Given entries ->
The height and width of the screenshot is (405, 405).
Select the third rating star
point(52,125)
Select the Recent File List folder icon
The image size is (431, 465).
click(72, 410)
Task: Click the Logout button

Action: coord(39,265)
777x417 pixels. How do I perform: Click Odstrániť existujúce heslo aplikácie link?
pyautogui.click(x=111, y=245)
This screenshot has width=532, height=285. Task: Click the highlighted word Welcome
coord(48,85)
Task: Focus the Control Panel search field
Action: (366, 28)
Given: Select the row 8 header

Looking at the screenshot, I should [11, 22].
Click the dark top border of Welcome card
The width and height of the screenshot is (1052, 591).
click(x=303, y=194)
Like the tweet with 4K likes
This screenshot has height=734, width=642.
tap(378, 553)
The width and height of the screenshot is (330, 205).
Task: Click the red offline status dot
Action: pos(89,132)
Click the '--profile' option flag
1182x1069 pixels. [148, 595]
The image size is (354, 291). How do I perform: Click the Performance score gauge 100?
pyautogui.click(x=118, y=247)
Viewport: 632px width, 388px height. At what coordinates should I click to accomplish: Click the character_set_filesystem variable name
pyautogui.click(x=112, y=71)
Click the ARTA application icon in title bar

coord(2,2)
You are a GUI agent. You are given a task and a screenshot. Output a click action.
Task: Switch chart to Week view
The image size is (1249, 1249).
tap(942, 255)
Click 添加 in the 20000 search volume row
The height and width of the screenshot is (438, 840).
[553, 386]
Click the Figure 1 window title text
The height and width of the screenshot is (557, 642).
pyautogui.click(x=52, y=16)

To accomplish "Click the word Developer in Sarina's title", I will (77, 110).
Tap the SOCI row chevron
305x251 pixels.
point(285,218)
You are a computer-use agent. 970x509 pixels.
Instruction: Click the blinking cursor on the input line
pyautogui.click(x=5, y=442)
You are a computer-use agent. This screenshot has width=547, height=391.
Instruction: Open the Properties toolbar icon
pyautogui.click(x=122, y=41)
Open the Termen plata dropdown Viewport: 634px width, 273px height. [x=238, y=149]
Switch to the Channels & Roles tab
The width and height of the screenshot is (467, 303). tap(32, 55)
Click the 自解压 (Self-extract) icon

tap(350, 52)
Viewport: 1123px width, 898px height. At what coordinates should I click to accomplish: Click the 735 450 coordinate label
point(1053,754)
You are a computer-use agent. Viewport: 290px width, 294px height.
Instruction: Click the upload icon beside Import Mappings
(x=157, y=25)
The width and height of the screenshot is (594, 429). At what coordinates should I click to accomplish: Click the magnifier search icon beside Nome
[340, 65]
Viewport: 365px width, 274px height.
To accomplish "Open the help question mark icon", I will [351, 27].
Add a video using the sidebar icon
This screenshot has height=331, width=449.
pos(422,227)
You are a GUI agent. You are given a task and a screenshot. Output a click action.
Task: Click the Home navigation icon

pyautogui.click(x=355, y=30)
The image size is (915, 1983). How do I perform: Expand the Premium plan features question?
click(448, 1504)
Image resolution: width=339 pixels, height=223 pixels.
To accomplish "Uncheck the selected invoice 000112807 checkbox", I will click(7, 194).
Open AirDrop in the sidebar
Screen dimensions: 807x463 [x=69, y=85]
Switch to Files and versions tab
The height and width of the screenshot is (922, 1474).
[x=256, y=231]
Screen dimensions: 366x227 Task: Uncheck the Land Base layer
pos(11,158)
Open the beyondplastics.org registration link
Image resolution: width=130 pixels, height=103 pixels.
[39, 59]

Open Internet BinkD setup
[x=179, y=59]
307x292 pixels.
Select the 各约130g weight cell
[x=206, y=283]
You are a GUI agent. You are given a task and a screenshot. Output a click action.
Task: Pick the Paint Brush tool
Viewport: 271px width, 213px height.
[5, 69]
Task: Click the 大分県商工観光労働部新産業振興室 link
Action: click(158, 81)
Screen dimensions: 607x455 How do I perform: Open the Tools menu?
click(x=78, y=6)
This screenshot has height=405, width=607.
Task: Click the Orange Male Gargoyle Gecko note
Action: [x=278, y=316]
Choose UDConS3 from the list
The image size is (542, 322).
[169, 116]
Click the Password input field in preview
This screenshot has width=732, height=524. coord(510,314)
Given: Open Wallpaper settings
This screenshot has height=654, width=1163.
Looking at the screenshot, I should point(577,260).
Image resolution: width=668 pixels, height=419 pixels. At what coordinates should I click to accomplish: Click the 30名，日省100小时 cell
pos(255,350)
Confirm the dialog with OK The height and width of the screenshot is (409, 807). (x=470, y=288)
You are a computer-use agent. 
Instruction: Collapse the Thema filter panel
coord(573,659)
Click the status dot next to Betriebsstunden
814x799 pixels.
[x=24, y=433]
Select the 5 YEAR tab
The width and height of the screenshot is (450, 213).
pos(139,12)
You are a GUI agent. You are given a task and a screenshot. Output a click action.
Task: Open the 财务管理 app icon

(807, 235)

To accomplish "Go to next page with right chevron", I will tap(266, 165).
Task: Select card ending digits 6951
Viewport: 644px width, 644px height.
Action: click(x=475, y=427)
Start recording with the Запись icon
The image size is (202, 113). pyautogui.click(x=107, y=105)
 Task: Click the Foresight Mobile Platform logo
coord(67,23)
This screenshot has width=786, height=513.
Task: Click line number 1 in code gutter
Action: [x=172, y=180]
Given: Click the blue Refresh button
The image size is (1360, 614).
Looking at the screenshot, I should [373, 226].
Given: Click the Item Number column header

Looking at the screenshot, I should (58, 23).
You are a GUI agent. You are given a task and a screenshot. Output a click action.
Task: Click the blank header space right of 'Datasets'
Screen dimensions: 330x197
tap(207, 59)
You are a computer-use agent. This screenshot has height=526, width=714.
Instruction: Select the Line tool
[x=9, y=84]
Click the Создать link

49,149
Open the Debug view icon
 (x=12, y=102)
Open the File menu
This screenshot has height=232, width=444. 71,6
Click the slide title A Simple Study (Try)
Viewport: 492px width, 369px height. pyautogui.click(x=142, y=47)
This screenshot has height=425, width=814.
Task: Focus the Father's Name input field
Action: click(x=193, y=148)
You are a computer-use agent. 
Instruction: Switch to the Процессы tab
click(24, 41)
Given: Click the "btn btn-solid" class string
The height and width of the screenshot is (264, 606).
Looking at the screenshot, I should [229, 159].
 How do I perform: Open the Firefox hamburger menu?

What you will do -> Faithfully reproduce all of the records, character for character.

Written answer ->
The height and width of the screenshot is (405, 405).
Select the third rating star
point(52,125)
Select the Recent File List folder icon
The image size is (431, 465).
click(72, 410)
Task: Click the Logout button

Action: coord(39,265)
777x417 pixels. How do I perform: Click Odstrániť existujúce heslo aplikácie link?
pyautogui.click(x=111, y=245)
This screenshot has width=532, height=285. Task: Click the highlighted word Welcome
coord(48,85)
Task: Focus the Control Panel search field
Action: (366, 28)
Given: Select the row 8 header

Looking at the screenshot, I should [11, 22].
Click the dark top border of Welcome card
The width and height of the screenshot is (1052, 591).
click(x=303, y=194)
Like the tweet with 4K likes
This screenshot has height=734, width=642.
tap(378, 553)
The width and height of the screenshot is (330, 205).
Task: Click the red offline status dot
Action: pos(89,132)
Click the '--profile' option flag
1182x1069 pixels. [148, 595]
The image size is (354, 291). How do I perform: Click the Performance score gauge 100?
pyautogui.click(x=118, y=247)
Viewport: 632px width, 388px height. At what coordinates should I click to accomplish: Click the character_set_filesystem variable name
pyautogui.click(x=112, y=71)
Click the ARTA application icon in title bar

coord(2,2)
You are a GUI agent. You are given a task and a screenshot. Output a click action.
Task: Switch chart to Week view
The image size is (1249, 1249).
tap(942, 255)
Click 添加 in the 20000 search volume row
The height and width of the screenshot is (438, 840).
[553, 386]
Click the Figure 1 window title text
The height and width of the screenshot is (557, 642).
pyautogui.click(x=52, y=16)

To accomplish "Click the word Developer in Sarina's title", I will (77, 110).
Tap the SOCI row chevron
305x251 pixels.
point(285,218)
You are a computer-use agent. 970x509 pixels.
Instruction: Click the blinking cursor on the input line
pyautogui.click(x=5, y=442)
You are a computer-use agent. This screenshot has width=547, height=391.
Instruction: Open the Properties toolbar icon
pyautogui.click(x=122, y=41)
Open the Termen plata dropdown Viewport: 634px width, 273px height. [x=238, y=149]
Switch to the Channels & Roles tab
The width and height of the screenshot is (467, 303). tap(32, 55)
Click the 自解压 (Self-extract) icon

tap(350, 52)
Viewport: 1123px width, 898px height. At what coordinates should I click to accomplish: Click the 735 450 coordinate label
point(1053,754)
You are a computer-use agent. Viewport: 290px width, 294px height.
Instruction: Click the upload icon beside Import Mappings
(x=157, y=25)
The width and height of the screenshot is (594, 429). At what coordinates should I click to accomplish: Click the magnifier search icon beside Nome
[340, 65]
Viewport: 365px width, 274px height.
To accomplish "Open the help question mark icon", I will [351, 27].
Add a video using the sidebar icon
This screenshot has height=331, width=449.
pos(422,227)
You are a GUI agent. You are given a task and a screenshot. Output a click action.
Task: Click the Home navigation icon

pyautogui.click(x=355, y=30)
The image size is (915, 1983). How do I perform: Expand the Premium plan features question?
click(448, 1504)
Image resolution: width=339 pixels, height=223 pixels.
To accomplish "Uncheck the selected invoice 000112807 checkbox", I will click(7, 194).
Open AirDrop in the sidebar
Screen dimensions: 807x463 [x=69, y=85]
Switch to Files and versions tab
The height and width of the screenshot is (922, 1474).
[x=256, y=231]
Screen dimensions: 366x227 Task: Uncheck the Land Base layer
pos(11,158)
Open the beyondplastics.org registration link
Image resolution: width=130 pixels, height=103 pixels.
[39, 59]

Open Internet BinkD setup
[x=179, y=59]
307x292 pixels.
Select the 各约130g weight cell
[x=206, y=283]
You are a GUI agent. You are given a task and a screenshot. Output a click action.
Task: Pick the Paint Brush tool
Viewport: 271px width, 213px height.
[5, 69]
Task: Click the 大分県商工観光労働部新産業振興室 link
Action: click(158, 81)
Screen dimensions: 607x455 How do I perform: Open the Tools menu?
click(x=78, y=6)
This screenshot has height=405, width=607.
Task: Click the Orange Male Gargoyle Gecko note
Action: [x=278, y=316]
Choose UDConS3 from the list
The image size is (542, 322).
[169, 116]
Click the Password input field in preview
This screenshot has width=732, height=524. coord(510,314)
Given: Open Wallpaper settings
This screenshot has height=654, width=1163.
Looking at the screenshot, I should point(577,260).
Image resolution: width=668 pixels, height=419 pixels. At what coordinates should I click to accomplish: Click the 30名，日省100小时 cell
pos(255,350)
Confirm the dialog with OK The height and width of the screenshot is (409, 807). (x=470, y=288)
You are a computer-use agent. 
Instruction: Collapse the Thema filter panel
coord(573,659)
Click the status dot next to Betriebsstunden
814x799 pixels.
[x=24, y=433]
Select the 5 YEAR tab
The width and height of the screenshot is (450, 213).
pos(139,12)
You are a GUI agent. You are given a task and a screenshot. Output a click action.
Task: Open the 财务管理 app icon

(807, 235)

To accomplish "Go to next page with right chevron", I will tap(266, 165).
Task: Select card ending digits 6951
Viewport: 644px width, 644px height.
Action: click(x=475, y=427)
Start recording with the Запись icon
The image size is (202, 113). pyautogui.click(x=107, y=105)
 Task: Click the Foresight Mobile Platform logo
coord(67,23)
This screenshot has width=786, height=513.
Task: Click line number 1 in code gutter
Action: [x=172, y=180]
Given: Click the blue Refresh button
The image size is (1360, 614).
Looking at the screenshot, I should [373, 226].
Given: Click the Item Number column header

Looking at the screenshot, I should (58, 23).
You are a GUI agent. You are given a task and a screenshot. Output a click action.
Task: Click the blank header space right of 'Datasets'
Screen dimensions: 330x197
tap(207, 59)
You are a computer-use agent. This screenshot has height=526, width=714.
Instruction: Select the Line tool
[x=9, y=84]
Click the Создать link

49,149
Open the Debug view icon
 (x=12, y=102)
Open the File menu
This screenshot has height=232, width=444. 71,6
Click the slide title A Simple Study (Try)
Viewport: 492px width, 369px height. pyautogui.click(x=142, y=47)
This screenshot has height=425, width=814.
Task: Focus the Father's Name input field
Action: click(x=193, y=148)
You are a computer-use agent. 
Instruction: Switch to the Процессы tab
click(24, 41)
Given: Click the "btn btn-solid" class string
The height and width of the screenshot is (264, 606).
Looking at the screenshot, I should [229, 159].
 How do I perform: Open the Firefox hamburger menu?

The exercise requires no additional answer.